Tuesday, December 12, 2006

BACK IN BUSINESS



It's been a while since I've blogged, mainly because I've been suffering from a gross lack of inspiration, and partially because I have been so caught up in my world of reform, that I have not had the time to sit and ruminate over the happenings of my so-called life.

It's funny how people always have dreams, but never actually bring those dreams into any kind of fruition - or perhaps I'm just like that, and I need to stop generalizing myself as some form of self-vindication. I have wanted to be a writer for many years now. I remember the first time I discovered that I had a true passion for writing (passion, as opposed to talent, for expressing myself by the pen has always been one of my fortes since high school). I was 19 years old and I was going through an extremely confusing time. I was strangely enamoured with a guy who, at the time, embodied the essence of a true Trini man - he had the ability to make everything sound good. I won't expand on the many things he made "sound good". However, I do remember one day, out of sheer frustration, purchasing a yellow notepad from the stationery store. I went home, sat on my bed, and poured my heart out on 2 pages. I felt better after finishing, having had some sort of mini-catharsis. The real discovery, however, lied in the review. I was amazed at myself (my amazement being purely subjective and does not reflect my ability by any standard but my own) and genuinely impressed that I was able to express myself so well.

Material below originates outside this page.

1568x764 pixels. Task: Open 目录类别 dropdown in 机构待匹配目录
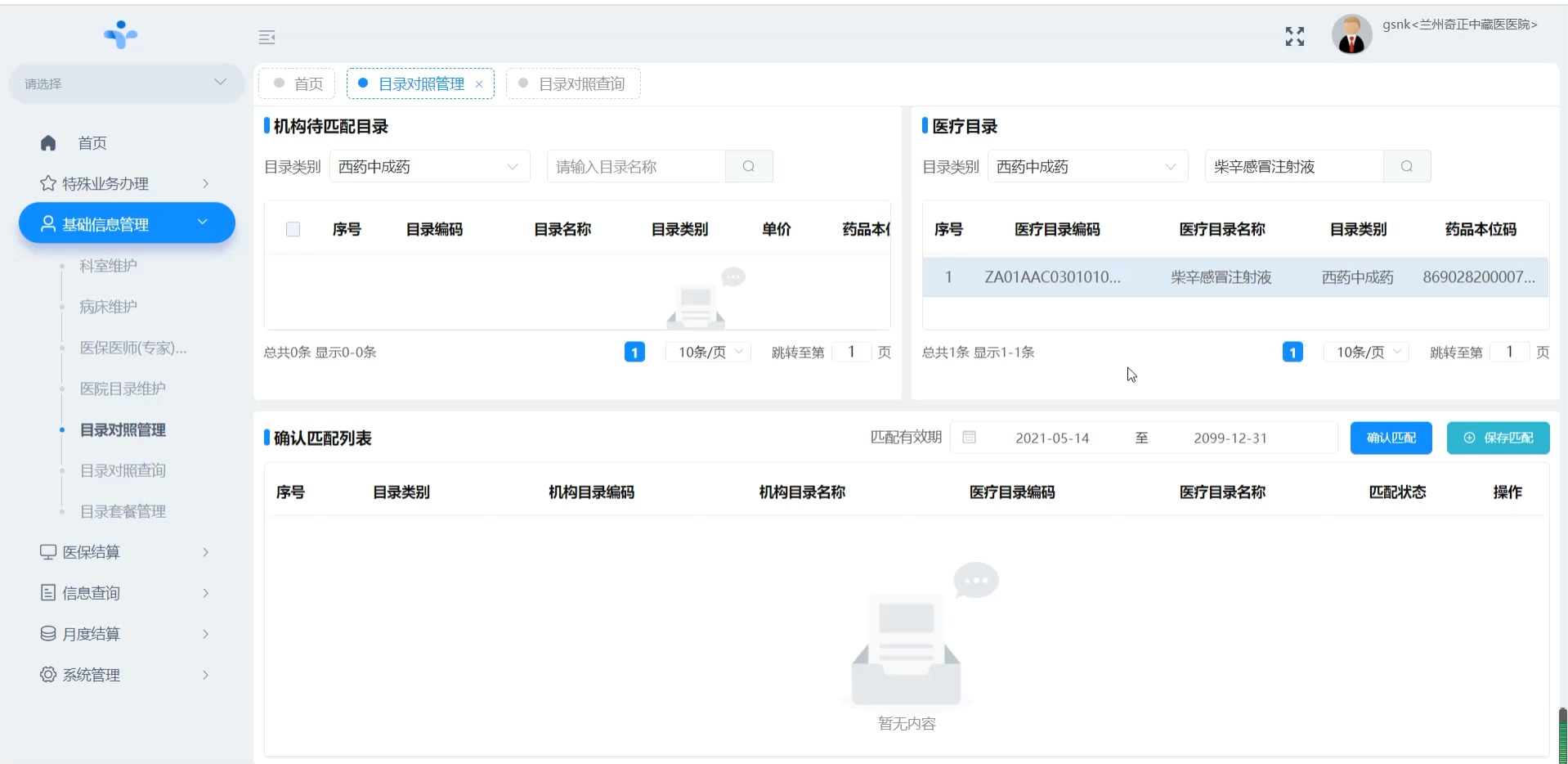click(428, 167)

Over the last 8 years, my writing has become my refuge, my outlet and my true joy. Anyone who knows me well, knows that my dream is to be a writer and to make a living off of it. Yet, I find myself so far from my goal. I work in the corporate world for The Evil Multinational, I am yet to publish a single piece of writing, nor have I even attempted to see any project to completion (or maintain one, as is the case with this blog). In fact, months go by when I do not write at all. Or, in the alternative, months will go by when I only write about the current object of my affection (who really wants to read that?). For the past weekend, I have been receiving some signs, perhaps from up above, or from the people in my head, Im not too sure. However, the messages all seem to say the same thing - it is time.

On Saturday, I attended the first meeting for a book club that a friend of mine created. My creating friend is one of those people who never says still. She explores her interests with passion and detail, pushing the limits of her talent into the realm of practice and discipline. The book club is no exception. She managed the meeting efficiently and sorted out all the details that I personally could not find the time for (what with my oh so busy reformed woman schedule et al). The meeting was also attended by a young, female writer whose work I have admired for quite some time, although I do not necessarily agree with all of her opinions. Being a bit of a writing/book whore/groupie, I found myself slightly in awe. She had accomplished more than I had, her opinions were respected, and she had a calm eloquence with her words that I often crave. Needless to say, I found myself a bit fumbly (I know, that's not a word, but I was fumbly), especially with my words. Eventually, through my quirky attempts at dialogue, I managed to extract a priceless piece of advice from her, "you have to get into the discipline of writing." Funny, this month's edition of Oprah's magazine focuses on doing things and them well - usually with practice and you know it, DISCIPLINE.

Self-discipline is something that does not come easily in my scatter-brained life. I have a bit of an erratic approach to many things and find it very hard to stick to my projects or goals. The only things I can think of that I do consistently is brush my teeth, comb my hair and shower. Everything else happens on whim, impulse and at times, coercion. Sometimes I wonder if I am routine-averse (which would explain my aversion to marriage and pregnancy - I cant think of going nine months without some of my *ahem* carnal and bacchanalian pleasures) or whether I just need some licks and my own personal Dalai Lama to om shanti and meditate my way to a better life. Nevertheless, I have realized that I need to be more disciplined with my writing. I need to practice constantly and consistently (a great book idea would also be very helpful....is anyone aware of the perfect sacrifice to the inspiration gods?) and try my best to get my work out there (yes MMY, and stop being afraid that people are going to steal my ideas).

Three cheers for goals of self-actualization!

This reformed woman thing must be going well. Either that, or my vitamins are laced with something.